# MEDIO FÍSICO > Embalses > Embalses - General >  WWF consigue que se proyecte la demolición de más de 20 presas en España

## cynodon

Hola. Acabo de ver el siguiente artículo http://www.wwf.es/noticias/sala_de_p...?uNewsID=14080 , que creo puede ser de interés general. En dicha pag hay un PDF con el listado de las "presas en demolición".

----------


## riodelolvido

Bueno, si el motivo por el que se crearon ha desaparecido, puede plantearse. Ahora bien, es necesario hacer un estudio mediambiental serio e independiente, porque en la mayoría de los casos los embalses han creado un ecosistema muy rico, más que con el cauce "liberado"

----------


## jasg555

Hombre, esas de presas, las de Cuenca las conozco, y no tienen ahora función ninguna, pero impiden la migración de las poblaciones autóctonas para frezar.
Lo cual es una razón suficiente (sumado a su inutilidad actual)para su demolición.
La del afluente del Ibor es un caso clarísimo. El río viejas, aporta al Ibor una cantidad importantísima de agua, y la presa evita el remonte del barbo para la freza. La boga queda ya de manera testimonial debido a los depredadores alóctonos y a la contaminación. Pero la demolición de la presa contribuiría bastante a su recuperación.

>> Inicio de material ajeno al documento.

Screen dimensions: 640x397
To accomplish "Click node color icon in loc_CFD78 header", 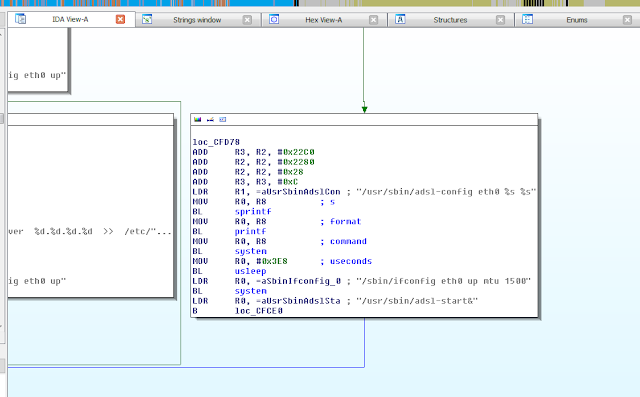I will pyautogui.click(x=198, y=120).
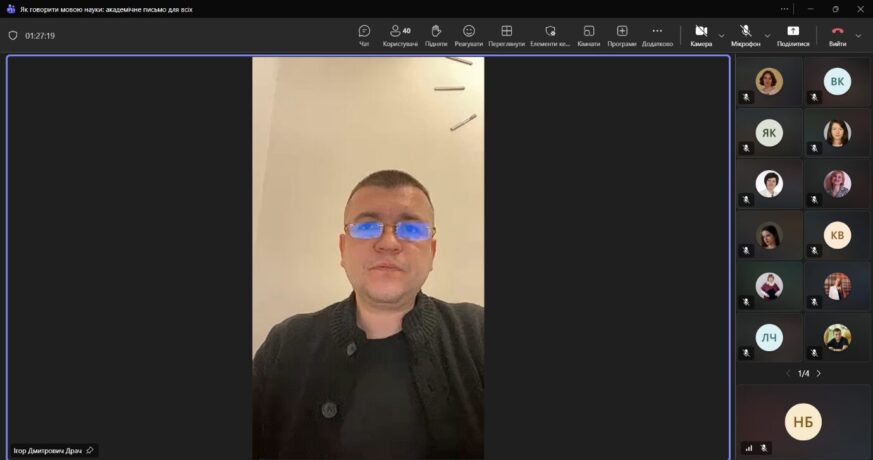Unpin the Ігор Дмитрович Драч video

(x=90, y=450)
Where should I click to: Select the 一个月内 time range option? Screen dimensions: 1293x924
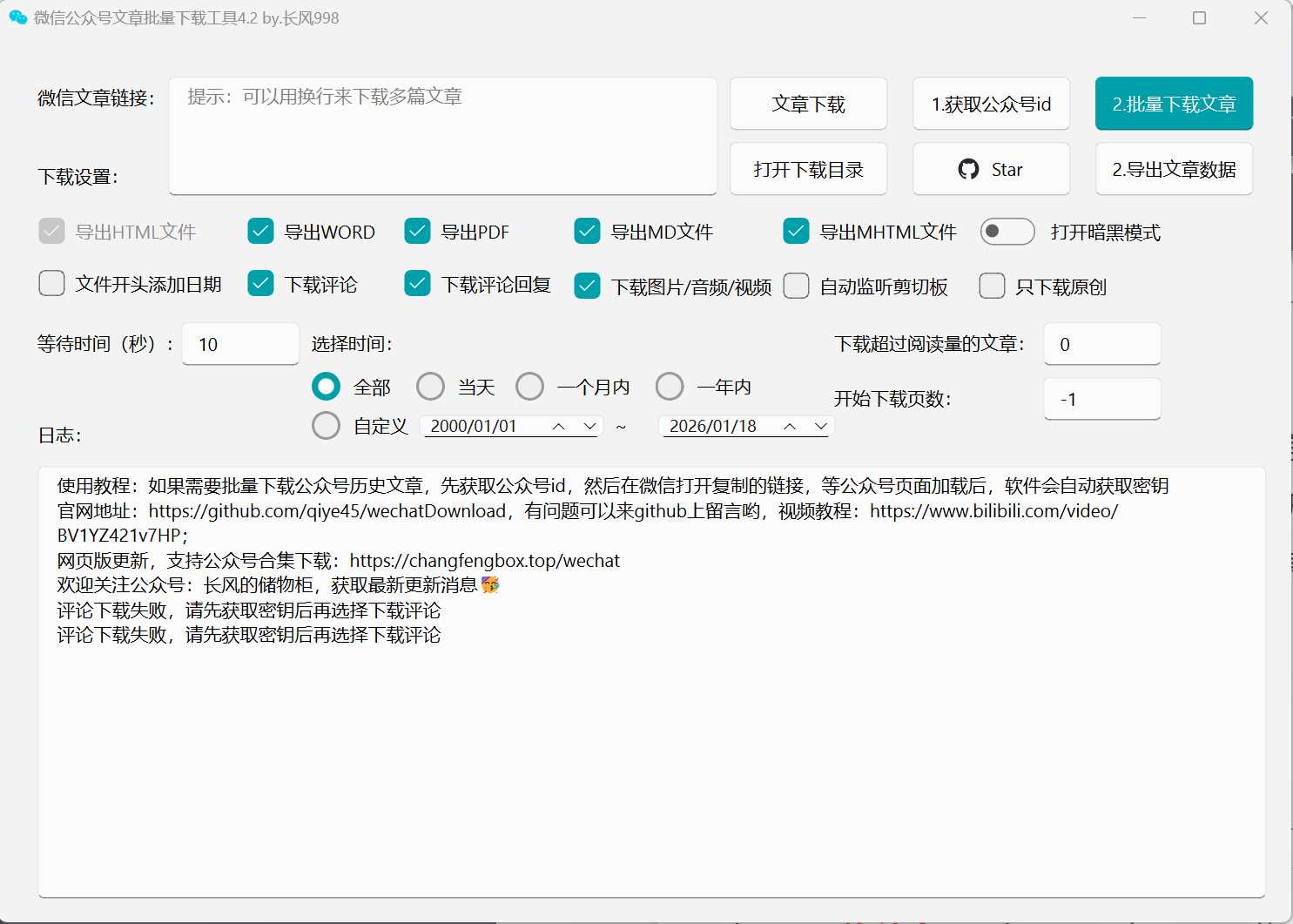pyautogui.click(x=529, y=387)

No hay que olvidar que el Ibor es uno de los ríos afluente del Tajo sin regulación. No me gusta nombrarlo mucho por si lo gafo. Pero desde el punto de vista ambiental se debería de proteger como la catedral de Burgos si fuera un monumento.

----------


## Salut

A mi me preocupa la posible pérdida de patrimonio hidráulico, como sería el caso de la presa que quieren demoler en el Río Mundo (si es la que creo que es).

Vamos, hay que pensar en un equilibrio entre el respeto al medio ambiente y el respeto a nuestra historia.

La mayoría de las represas tendran escaso o nulo valor histórico-artístico. No obstante, hay casos muy especiales que se tienen que preservar -siempre que el impacto ambiental no sea crítico-.

----------


## Salut

Ha salido la noticia en el Telediario:

http://www.rtve.es/mediateca/videos/...o/718924.shtml

----------